Around the time we left Ali Curung BM left Tennant Creek and went to Adelaide to live. He successfully  busked  on the streets and made enough money to drink. There was a message passed around that BM was in hospital with organ failure and then some weeks later he died. AJ and his wife filled the gap left by his family and made all the arrangements to bring BM back to Tennant Creek for burial. This was the end of Nomadic.

In Darwin after the awards night,we all had a pleasant relaxed breakfast together in a restaurant  overlooking  overlooking Fannie Bay. How different it all was from those early days at Barkly Arts in Tennant Creek. We later took AJ and his wife to the bus terminal where we hugged good-bye and they boarded for the long haul back to Tennant Creek.

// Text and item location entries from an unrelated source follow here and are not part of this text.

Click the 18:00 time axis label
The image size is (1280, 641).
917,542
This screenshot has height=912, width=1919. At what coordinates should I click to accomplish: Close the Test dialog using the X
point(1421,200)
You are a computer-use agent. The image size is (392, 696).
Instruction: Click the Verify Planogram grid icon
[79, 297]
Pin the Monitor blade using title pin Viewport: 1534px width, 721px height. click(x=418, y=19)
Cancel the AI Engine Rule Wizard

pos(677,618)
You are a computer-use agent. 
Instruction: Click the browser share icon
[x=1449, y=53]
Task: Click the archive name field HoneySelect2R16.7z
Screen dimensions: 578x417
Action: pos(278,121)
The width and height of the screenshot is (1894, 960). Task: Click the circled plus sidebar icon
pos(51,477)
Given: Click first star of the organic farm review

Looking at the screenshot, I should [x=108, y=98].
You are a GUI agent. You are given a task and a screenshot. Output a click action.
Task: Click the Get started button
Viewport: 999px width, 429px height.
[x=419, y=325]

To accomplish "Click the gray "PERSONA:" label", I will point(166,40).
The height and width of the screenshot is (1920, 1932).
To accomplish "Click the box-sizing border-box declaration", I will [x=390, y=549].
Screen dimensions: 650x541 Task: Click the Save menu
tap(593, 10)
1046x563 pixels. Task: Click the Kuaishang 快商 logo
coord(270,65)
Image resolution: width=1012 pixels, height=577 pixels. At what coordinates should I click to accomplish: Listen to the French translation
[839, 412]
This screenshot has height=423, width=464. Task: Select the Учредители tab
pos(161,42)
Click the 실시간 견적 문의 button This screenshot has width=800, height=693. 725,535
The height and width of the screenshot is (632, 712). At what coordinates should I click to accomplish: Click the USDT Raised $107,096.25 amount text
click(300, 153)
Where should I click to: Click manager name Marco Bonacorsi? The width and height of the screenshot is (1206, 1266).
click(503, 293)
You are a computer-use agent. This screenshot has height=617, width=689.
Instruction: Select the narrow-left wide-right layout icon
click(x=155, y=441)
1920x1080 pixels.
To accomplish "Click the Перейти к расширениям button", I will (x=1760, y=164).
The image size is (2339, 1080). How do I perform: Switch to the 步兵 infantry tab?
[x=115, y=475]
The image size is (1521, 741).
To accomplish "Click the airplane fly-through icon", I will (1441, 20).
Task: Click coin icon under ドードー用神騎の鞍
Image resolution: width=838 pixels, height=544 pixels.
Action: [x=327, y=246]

Currently we are in another community but not for too long this time. In the eight years we have been in the Territory and at the time of the official end of the 'intervention' it is difficult to see that it worked. Sure there is more hardware than ever; houses, school facilities, medical facilities,Toyotas and  planes coming and going. However, the real problems of community attitudes, health and education seem to have made little progress. What is clear though, is that the aboriginal industry is creating it's fair share of millionaires and ensuring continued population growth in areas of Australia where most people would normally fear to tread.